With "multiplexing" i'm reflecting option 2 i had mentioned here, but i've not properly elaborated upon; Whoever is calling listen on the socket at any time, could be awaiting a Condvar (or something like it), or could be performing a raw recv on the socket itself, bouncing it between the threads that're waiting for it.

If a thread is receiving a packet for a source it is not awaiting for, it pushes it to an internal buffer and notifies the corresponding thread to wake up to the new data, while it polls the socket again.

This model could also become a base for the async tokio model, in which this would potentially be much more efficient (as awaiting a socket there is event-based).
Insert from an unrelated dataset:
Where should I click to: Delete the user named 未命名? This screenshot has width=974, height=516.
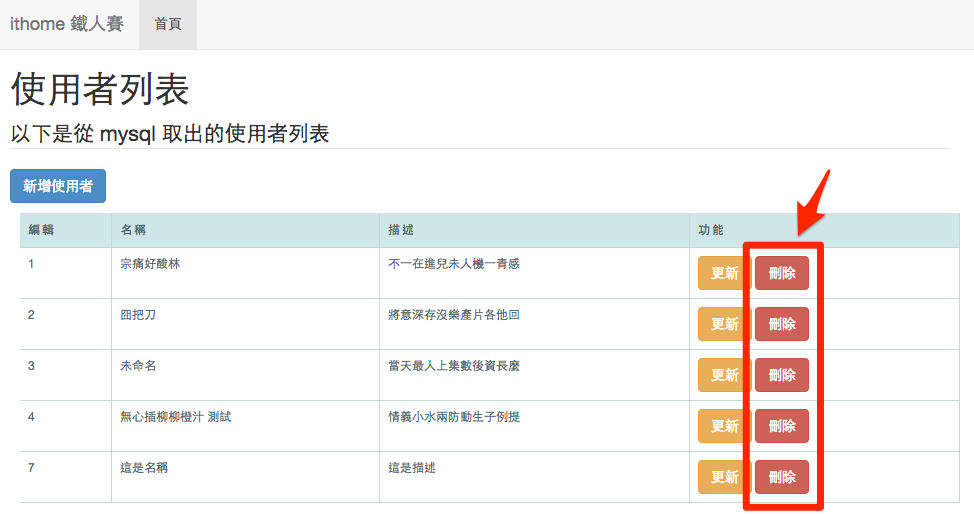coord(781,375)
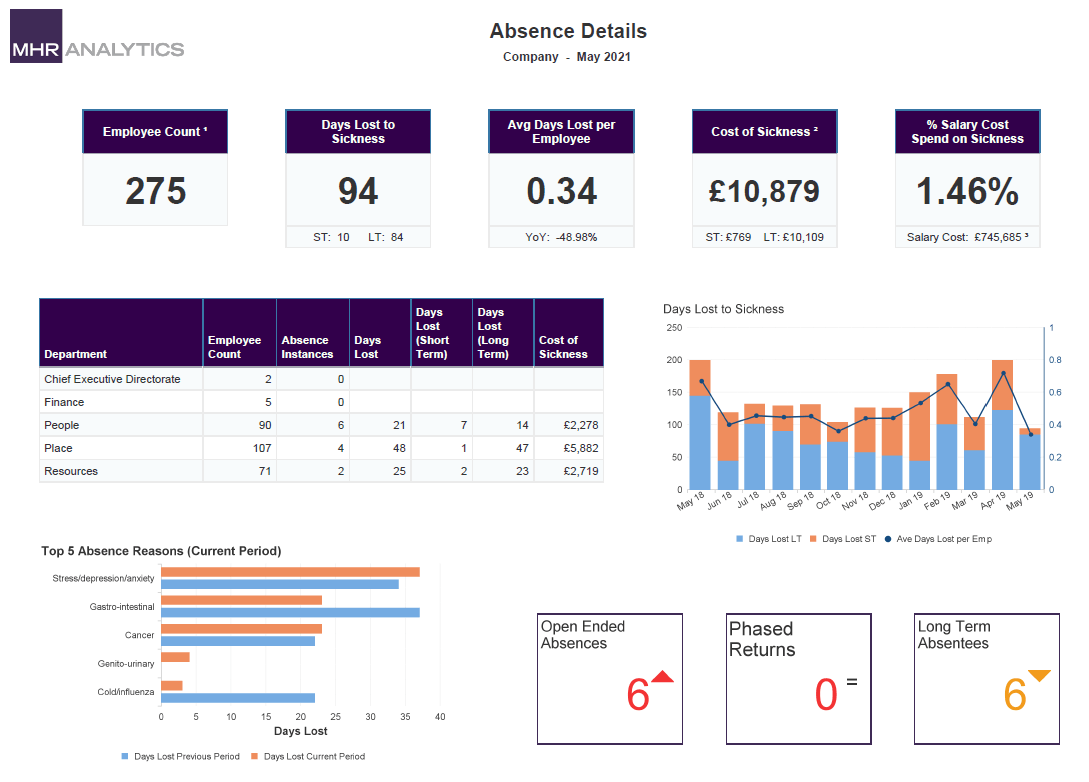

The same could be applied to DTLSClient and DTLSServer in sync land, where any thread or operation awaiting on a derivative DTLSSession would await the socket itself, and act as the "rotating doorman" for that socket.


All of this is needed because UdpSocket does not derive something like a TcpStream from connecting to an endpoint. And when a UdpSocket has connected to an endpoint, it will discard any other packet from any other endpoint, so to take ownership of the UdpSocket and to set a filter in front of it, is to remove any capability for that UdpSocket (addr + port) to listen to other endpoints, requiring new sockets, which may not be something we want.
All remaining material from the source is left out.